True to the original, Ocean's game puts the player in charge of the 12 best professionals from either side of the Atlantic, playing over a grueling three-day schedule in which five rounds of golf and the elusive 14.5 points winning total will stretch most people's nerves to the knuckle-biting stage.

Choosing to play either as USA or Europe, and in the shoes of up to four golfers at any one time, the player's skill with a driver and a spot of deft team selection could be the difference between finishing as the grinning Tony Jacklin, or the crushed and bitterly disappointed Bernard Gallagher.


 

FLASHBACK

Microprose Golf is the touchstone for simulation excellence, and Ocean's attempt comes nowhere near it. In the Microprose game, contoured fairways, realistic ball flight, challenging gameplay and an attention to realism in wind effects, lie of the ball and other areas more than make up for ordinary graphics and poor sound.

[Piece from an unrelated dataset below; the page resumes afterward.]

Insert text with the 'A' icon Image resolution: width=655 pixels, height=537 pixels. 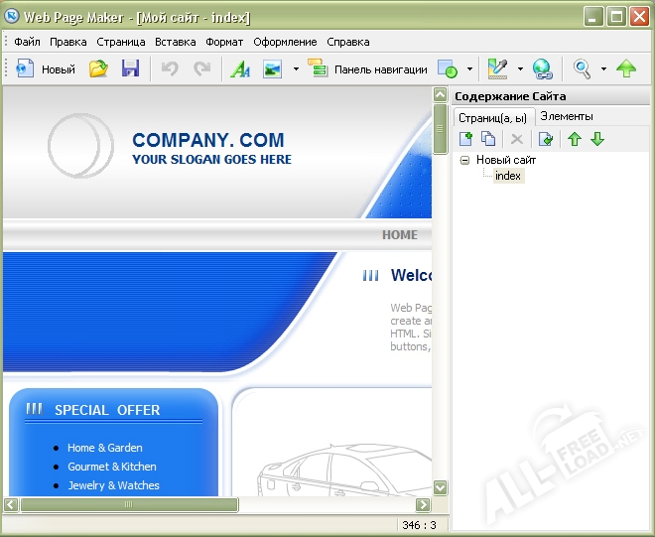pos(240,69)
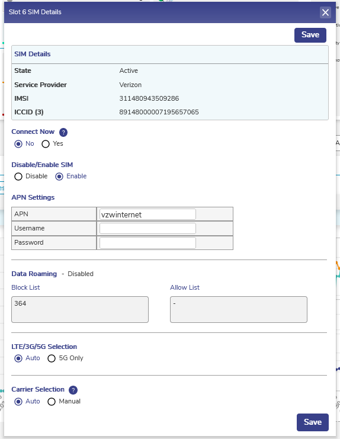Viewport: 340px width, 439px height.
Task: Click the Password input field
Action: tap(147, 243)

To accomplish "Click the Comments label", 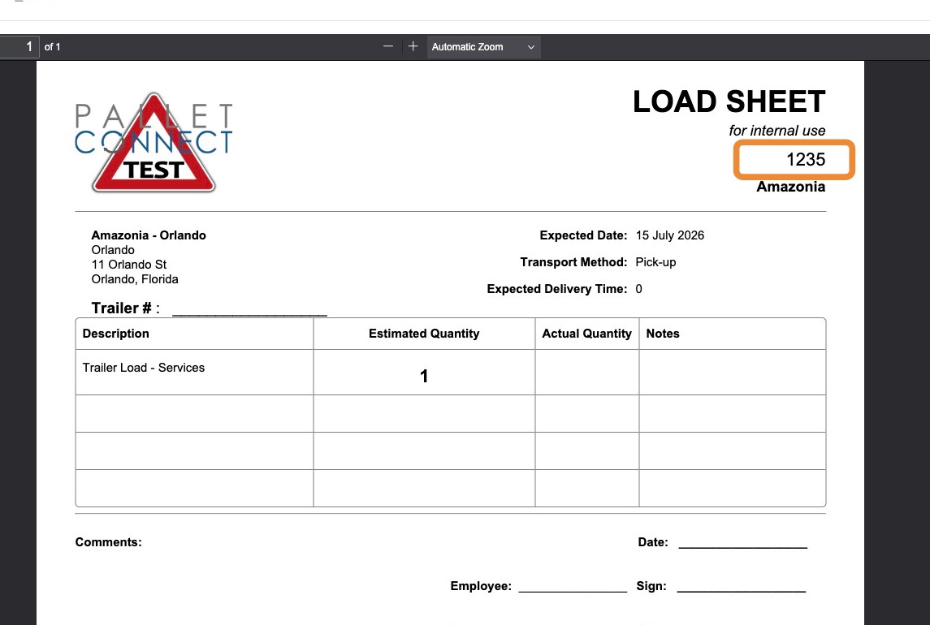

On the graphically-inclined games, PGA Tour is probably the only real contender, and Ryder Cup Golf beats it hands down. We won't bother to include Links as it is so slow as to be unplayable, so Ocean have managed to place themselves somewhere in the middle.


 

ADDITIONAL INFO

The Ryder Cup was first officially placed in 1927 at Worcester, Massachusetts, when Ted Ray's British team went down 9.5 to 2.5 points at the hands of the great Walter Hagen. Twelve months earlier, the unofficial precursor to the cup competition had seen the British destroy the Americans at Wentworth.

Abe Mitchell, the captain of that first unofficial team, was shortly to be immortalised as the figure you can see on the top of the trophy, donated by British businessman Samuel Ryder, which the teams have competed for ever since.

Great Britain's first official Ryder Cup win came two years later at the Moortown course, and every two years since then, war permitting, the cup has provided one of golf's most enthralling competitions.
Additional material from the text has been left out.